Let's Encrypt manual renewal

I’ve installed Let’s Encrypt Certificate for my website using this manual tutorial : https://www.kosinix.com/install-lets-encrypt-certificate-on-shared-hosting/ and I was wandering how will I renew the certificate ?

For now you’ll have to follow the same steps each time the cert needs renewing. Hopefully cPanel will finish development on Let’s Encrypt integration soon, once this is done and your hosting company upgrades it can be done automatically.

when I installed the cert, I had a congrats message in addition to the message : To non-interactively renew all of your certificates, run “letsencrypt-auto renew” Doesn’t this mean that I do not need to repeat those instructions in the tutorial?

If you used “manual” mode like in those instructions I don’t think the non-interactive renewal can work.

In the instructions there’s at least one step where you’re actually copying files around, right? That needs to happen again during renewal, so it can’t be automatic, because you’re not automatic. Maybe some day certbot could be improved to send you a text message, “Hey leo10, renewal day can you copy those files across for me again? Let me know when you’re done, KTHK” but that’s not today.

Probably certbot should be improved to not mention this idea if it wouldn’t work anyway (ie if you picked “manual”).

That message applies to all other plugins, but not the manual plugin. The manual plugin cannot be run non-interactively, since the whole idea is to allow you to manually upload the verification files.

well I typed that command and here’s the output: ./letsencrypt-auto renew
Requesting root privileges to run certbot…
/home/me/.local/share/letsencrypt/bin/letsencrypt renew
[sudo] password for me:


Processing /etc/letsencrypt/renewal/mysite.com.conf

The following certs are not due for renewal yet:
/etc/letsencrypt/live/mysite.com/fullchain.pem (skipped)
No renewals were attempted.
is there any hope for me to use this method or it’s now certain that I must reuse the tutorial every 90 days?

@leo10, you can see what it will look like when it attempts a renewal by running ./letsencrypt-auto renew --force-renewal. However, I believe @pfg is right that it will not be able to complete the renewal process unattended.

yes indeed ./letsencryot-auto renew --force-renewal gives:
Requesting root privileges to run certbot…
/home/me/.local/share/letsencrypt/bin/letsencrypt renew --force-renewal
[sudo] password for me:

Processing /etc/letsencrypt/renewal/mysite.com.conf

2016-07-18 13:19:47,584:WARNING:certbot.renewal:Attempting to renew cert from /etc/letsencrypt/renewal/mysite.com.conf produced an unexpected error: The manual plugin is not working; there may be problems with your existing configuration.
The error was: PluginError(‘Running manual mode non-interactively is not supported’,). Skipping.
All renewal attempts failed. The following certs could not be renewed:
/etc/letsencrypt/live/mysite.com/fullchain.pem (failure)
1 renew failure(s), 0 parse failure(s)
Now when renewing I should repeat the steps in that tutorial, but should I retype : ./letsencrypt-auto certonly -a manual --rsa-key-size 4096 -d mysite.com -d www.mysite.com ?

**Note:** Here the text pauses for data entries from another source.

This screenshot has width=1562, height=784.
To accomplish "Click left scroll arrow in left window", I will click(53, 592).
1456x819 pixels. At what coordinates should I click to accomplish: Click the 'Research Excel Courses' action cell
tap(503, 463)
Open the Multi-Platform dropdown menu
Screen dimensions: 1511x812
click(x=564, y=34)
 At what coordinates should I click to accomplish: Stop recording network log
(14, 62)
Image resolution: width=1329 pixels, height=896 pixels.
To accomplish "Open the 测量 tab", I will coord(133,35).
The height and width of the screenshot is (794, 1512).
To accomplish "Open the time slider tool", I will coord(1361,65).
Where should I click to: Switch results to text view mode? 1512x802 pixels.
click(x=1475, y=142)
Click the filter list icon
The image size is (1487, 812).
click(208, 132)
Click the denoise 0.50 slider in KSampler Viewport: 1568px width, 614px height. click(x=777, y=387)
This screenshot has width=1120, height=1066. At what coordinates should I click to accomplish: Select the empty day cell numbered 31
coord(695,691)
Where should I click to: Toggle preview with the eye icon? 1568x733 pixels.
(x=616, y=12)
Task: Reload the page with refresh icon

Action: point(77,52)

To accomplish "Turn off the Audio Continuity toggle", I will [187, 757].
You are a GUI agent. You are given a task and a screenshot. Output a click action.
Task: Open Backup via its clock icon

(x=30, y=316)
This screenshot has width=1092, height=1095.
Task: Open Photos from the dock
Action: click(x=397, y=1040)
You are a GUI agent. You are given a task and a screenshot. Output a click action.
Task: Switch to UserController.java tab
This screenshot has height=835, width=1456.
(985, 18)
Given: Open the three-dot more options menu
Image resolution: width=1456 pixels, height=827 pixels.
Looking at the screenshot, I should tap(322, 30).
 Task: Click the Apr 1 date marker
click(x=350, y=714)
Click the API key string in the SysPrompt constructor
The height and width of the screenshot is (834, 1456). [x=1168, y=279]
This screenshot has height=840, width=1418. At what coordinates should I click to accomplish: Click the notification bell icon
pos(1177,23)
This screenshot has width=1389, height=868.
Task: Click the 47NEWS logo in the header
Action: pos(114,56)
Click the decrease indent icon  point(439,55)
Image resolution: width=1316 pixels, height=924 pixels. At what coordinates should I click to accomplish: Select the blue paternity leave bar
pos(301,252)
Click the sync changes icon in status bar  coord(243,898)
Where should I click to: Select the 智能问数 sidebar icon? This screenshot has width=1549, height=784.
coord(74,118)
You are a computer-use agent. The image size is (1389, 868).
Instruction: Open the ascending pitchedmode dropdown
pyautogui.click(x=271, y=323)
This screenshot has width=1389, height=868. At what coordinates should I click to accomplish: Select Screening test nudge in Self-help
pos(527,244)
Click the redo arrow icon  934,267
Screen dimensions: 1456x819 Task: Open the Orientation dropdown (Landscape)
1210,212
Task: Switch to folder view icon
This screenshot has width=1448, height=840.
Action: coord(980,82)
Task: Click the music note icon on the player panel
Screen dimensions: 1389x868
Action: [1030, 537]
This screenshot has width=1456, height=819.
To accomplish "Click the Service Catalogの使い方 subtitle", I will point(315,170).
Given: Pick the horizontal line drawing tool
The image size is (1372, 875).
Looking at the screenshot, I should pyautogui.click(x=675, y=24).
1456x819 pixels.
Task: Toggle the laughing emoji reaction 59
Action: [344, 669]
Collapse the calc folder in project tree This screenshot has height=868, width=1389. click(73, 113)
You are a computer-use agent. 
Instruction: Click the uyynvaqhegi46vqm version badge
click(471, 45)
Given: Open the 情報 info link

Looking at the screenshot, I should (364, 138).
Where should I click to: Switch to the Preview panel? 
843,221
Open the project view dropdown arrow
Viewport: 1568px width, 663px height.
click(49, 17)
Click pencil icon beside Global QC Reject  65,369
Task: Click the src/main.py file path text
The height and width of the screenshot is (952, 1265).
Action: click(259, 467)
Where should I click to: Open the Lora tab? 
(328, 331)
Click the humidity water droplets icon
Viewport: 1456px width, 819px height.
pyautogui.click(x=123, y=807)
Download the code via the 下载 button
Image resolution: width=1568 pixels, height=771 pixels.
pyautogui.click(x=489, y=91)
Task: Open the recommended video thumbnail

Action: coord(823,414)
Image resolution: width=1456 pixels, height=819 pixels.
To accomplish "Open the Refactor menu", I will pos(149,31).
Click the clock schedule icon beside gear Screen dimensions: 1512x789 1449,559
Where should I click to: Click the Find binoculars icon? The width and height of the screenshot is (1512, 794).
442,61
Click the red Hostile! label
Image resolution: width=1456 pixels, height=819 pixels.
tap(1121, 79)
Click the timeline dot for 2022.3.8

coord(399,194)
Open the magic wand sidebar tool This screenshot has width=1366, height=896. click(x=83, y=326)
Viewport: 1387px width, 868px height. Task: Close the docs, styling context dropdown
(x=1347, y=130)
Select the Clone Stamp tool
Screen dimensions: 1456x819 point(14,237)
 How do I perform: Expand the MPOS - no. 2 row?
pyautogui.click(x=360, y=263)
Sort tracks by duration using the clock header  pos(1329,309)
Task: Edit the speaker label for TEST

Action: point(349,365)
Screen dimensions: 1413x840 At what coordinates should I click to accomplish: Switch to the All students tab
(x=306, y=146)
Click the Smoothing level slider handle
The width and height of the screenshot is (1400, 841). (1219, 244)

@leo10, I believe that should work. If you specified the key size before, you probably don’t need to specify it again when you renew.

Our site runs -certonly because they are required in non-common locations (e.g. Mumble certification), but the original files are retained in their original locations and are only linked to. It seems unnecessary to require our jumping through the hoops of a full re-challenge and re-issuance of new certs for such situations, instead of simply auto-renewing like other (Apache, nginx, etc.) users.

Is automated renewal of -certonly installations planned at all?

Automatic renewal with certonly is no problem at all. This post is just about the manual plugin.

There might be a misunderstanding between “auto-renewing” and “auto-configuration” here. Every plugin, whether it’s apache, nginx, webroot, standalone or manual, requires that a challenge is solved and the certificate is re-issued. The difference between the apache plugin and certonly with webroot or standalone is that the apache plugin also knows how to configure apache to use that new certificate and how to reload apache, etc. That’s the part that’s up to you with certonly. Renewal can be automated just fine with either.

Perhaps the issue is with my understanding of the process? I thought that “./letsencrypt-auto renew” was intended to be hands-off and automatically done (about every 80-90 days) once expiration was imminent, without the challenge and re-issuance, and thus it may be performed via cron. Do the other plugins (e.g. Apache) perform an automated challenge solution, perhaps?

That's correct.

No, every issuance, no matter whether it's via certonly, the apache plugin or letsencrypt/certbot renew requires solving a challenge and re-issuing the certificate (where re-issuing just means that Let's Encrypt signs a new certificate on your behalf - there's no way you could do that yourself and still get a publicly-trusted certificate at the end).

All plugins except the manual plugin automatically solve the ownership challenge. That's what the "manual" stands for - you'll have to manually solve the challenge. That's also why it cannot be automated via renew.